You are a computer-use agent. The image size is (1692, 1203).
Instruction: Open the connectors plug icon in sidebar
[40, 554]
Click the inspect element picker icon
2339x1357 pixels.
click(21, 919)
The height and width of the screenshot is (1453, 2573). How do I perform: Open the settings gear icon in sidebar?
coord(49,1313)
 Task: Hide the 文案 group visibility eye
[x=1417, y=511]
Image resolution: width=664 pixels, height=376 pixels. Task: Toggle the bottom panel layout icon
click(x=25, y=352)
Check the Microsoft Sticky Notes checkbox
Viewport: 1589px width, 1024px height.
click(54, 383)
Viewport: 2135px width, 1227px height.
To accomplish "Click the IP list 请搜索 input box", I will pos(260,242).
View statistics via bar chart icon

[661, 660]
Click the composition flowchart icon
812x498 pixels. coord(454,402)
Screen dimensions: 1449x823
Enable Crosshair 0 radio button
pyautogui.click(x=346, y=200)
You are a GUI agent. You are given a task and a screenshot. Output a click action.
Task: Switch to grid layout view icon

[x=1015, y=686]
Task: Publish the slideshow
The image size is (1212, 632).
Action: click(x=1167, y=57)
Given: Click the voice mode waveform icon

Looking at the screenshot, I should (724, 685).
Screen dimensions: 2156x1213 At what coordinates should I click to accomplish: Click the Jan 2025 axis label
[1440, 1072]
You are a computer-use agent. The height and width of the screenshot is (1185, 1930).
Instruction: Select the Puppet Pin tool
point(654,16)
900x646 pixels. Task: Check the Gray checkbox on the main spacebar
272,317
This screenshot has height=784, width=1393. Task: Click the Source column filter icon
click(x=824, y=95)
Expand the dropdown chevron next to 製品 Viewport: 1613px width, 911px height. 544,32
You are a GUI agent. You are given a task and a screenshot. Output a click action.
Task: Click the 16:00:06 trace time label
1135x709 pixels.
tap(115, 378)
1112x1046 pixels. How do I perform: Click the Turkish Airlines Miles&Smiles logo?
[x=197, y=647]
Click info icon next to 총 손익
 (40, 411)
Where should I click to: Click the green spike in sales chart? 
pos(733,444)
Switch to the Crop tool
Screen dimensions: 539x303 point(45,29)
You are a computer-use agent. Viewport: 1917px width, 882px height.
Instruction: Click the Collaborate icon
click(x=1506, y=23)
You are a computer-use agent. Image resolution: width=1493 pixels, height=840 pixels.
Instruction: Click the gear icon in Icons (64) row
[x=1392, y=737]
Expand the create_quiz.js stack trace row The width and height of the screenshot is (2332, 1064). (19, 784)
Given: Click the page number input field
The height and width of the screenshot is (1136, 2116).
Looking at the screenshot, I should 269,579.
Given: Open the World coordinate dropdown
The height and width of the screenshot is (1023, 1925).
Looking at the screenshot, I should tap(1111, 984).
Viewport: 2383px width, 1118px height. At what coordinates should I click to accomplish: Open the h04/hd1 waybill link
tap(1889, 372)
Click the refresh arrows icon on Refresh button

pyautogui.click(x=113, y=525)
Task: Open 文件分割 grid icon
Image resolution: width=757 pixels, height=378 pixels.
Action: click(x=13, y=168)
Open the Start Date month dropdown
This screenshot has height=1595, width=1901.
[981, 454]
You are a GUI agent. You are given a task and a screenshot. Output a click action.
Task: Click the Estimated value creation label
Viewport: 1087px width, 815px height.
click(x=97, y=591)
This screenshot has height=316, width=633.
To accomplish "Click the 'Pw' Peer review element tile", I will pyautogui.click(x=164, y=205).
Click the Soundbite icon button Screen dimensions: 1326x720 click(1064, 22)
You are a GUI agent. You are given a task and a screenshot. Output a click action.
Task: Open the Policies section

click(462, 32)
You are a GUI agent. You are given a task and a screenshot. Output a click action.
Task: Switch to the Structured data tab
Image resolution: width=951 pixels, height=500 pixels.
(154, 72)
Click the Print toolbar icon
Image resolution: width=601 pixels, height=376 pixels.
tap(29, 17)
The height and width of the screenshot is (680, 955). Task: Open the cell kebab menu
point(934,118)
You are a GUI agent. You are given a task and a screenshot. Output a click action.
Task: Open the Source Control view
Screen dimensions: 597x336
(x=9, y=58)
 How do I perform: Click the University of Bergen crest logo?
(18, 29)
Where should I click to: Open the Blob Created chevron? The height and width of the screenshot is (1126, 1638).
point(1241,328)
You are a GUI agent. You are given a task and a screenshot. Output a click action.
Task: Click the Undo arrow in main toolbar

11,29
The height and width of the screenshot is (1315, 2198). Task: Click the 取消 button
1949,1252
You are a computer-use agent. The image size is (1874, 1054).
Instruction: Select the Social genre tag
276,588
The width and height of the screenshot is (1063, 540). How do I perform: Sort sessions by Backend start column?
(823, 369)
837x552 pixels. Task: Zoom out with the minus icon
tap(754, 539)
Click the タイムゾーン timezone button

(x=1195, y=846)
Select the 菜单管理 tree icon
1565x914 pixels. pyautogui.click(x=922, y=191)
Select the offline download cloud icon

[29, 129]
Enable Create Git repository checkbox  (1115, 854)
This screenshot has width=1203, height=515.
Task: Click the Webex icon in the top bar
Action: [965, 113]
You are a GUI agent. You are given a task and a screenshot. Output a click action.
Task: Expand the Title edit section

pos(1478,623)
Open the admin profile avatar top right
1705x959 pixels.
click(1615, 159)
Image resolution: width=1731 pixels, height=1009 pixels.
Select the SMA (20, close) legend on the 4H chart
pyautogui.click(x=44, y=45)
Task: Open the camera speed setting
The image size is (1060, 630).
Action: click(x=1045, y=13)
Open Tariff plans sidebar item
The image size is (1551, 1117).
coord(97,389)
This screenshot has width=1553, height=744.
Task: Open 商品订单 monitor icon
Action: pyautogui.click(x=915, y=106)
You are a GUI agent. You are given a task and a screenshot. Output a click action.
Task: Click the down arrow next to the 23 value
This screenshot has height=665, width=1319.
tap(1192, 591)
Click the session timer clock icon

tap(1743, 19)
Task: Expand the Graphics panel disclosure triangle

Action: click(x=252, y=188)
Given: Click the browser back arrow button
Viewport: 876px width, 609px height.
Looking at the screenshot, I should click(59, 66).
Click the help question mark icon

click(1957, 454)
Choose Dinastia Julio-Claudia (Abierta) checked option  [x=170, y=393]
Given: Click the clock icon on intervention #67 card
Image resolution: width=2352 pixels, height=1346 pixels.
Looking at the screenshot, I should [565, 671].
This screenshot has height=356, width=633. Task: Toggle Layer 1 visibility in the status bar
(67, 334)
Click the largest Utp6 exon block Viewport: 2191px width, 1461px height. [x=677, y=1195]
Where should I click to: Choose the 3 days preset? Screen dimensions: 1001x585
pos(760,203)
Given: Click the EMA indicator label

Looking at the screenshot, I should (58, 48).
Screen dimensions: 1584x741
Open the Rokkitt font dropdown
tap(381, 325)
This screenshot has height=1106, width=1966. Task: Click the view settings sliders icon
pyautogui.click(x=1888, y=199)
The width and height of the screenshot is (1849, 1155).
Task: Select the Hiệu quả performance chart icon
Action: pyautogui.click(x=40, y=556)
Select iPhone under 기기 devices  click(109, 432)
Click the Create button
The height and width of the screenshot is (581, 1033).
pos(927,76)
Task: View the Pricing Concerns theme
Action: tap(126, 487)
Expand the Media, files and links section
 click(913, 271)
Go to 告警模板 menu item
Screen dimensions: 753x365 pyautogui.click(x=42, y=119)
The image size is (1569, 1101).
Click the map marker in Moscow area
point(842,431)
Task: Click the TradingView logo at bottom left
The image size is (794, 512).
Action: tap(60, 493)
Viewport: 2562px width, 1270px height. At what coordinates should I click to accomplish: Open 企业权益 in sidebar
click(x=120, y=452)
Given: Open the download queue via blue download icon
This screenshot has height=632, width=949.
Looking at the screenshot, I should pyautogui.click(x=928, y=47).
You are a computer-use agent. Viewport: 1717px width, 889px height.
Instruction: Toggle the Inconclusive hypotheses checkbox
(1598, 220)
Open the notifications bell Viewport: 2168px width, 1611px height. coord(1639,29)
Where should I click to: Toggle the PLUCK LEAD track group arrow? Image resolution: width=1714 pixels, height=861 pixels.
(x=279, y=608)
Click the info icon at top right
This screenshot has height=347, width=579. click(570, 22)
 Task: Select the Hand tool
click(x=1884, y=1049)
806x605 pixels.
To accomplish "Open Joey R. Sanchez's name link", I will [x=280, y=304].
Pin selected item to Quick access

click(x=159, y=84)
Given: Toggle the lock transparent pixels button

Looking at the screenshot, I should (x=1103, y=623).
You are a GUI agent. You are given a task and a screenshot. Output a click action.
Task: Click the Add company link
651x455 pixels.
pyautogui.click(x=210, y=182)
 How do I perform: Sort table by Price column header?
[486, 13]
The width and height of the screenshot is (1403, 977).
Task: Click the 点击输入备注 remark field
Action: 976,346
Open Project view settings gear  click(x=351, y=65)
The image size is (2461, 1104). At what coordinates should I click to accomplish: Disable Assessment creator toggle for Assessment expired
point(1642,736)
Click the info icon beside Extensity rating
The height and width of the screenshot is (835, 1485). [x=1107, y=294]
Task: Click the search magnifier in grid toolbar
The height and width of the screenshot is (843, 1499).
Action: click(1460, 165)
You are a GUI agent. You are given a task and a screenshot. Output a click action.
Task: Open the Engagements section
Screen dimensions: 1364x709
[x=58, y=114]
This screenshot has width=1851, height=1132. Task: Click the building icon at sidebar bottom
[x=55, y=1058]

::::::::::

Word for word, restate the lines above from the line containing "Where should I click to: Click" through the line containing "Given: Open the World coordinate dropdown", with both included and nothing else.

Result of this exercise =>
Where should I click to: Click the green spike in sales chart? 
pos(733,444)
Switch to the Crop tool
Screen dimensions: 539x303 point(45,29)
You are a computer-use agent. Viewport: 1917px width, 882px height.
Instruction: Click the Collaborate icon
click(x=1506, y=23)
You are a computer-use agent. Image resolution: width=1493 pixels, height=840 pixels.
Instruction: Click the gear icon in Icons (64) row
[x=1392, y=737]
Expand the create_quiz.js stack trace row The width and height of the screenshot is (2332, 1064). (19, 784)
Given: Click the page number input field
The height and width of the screenshot is (1136, 2116).
Looking at the screenshot, I should 269,579.
Given: Open the World coordinate dropdown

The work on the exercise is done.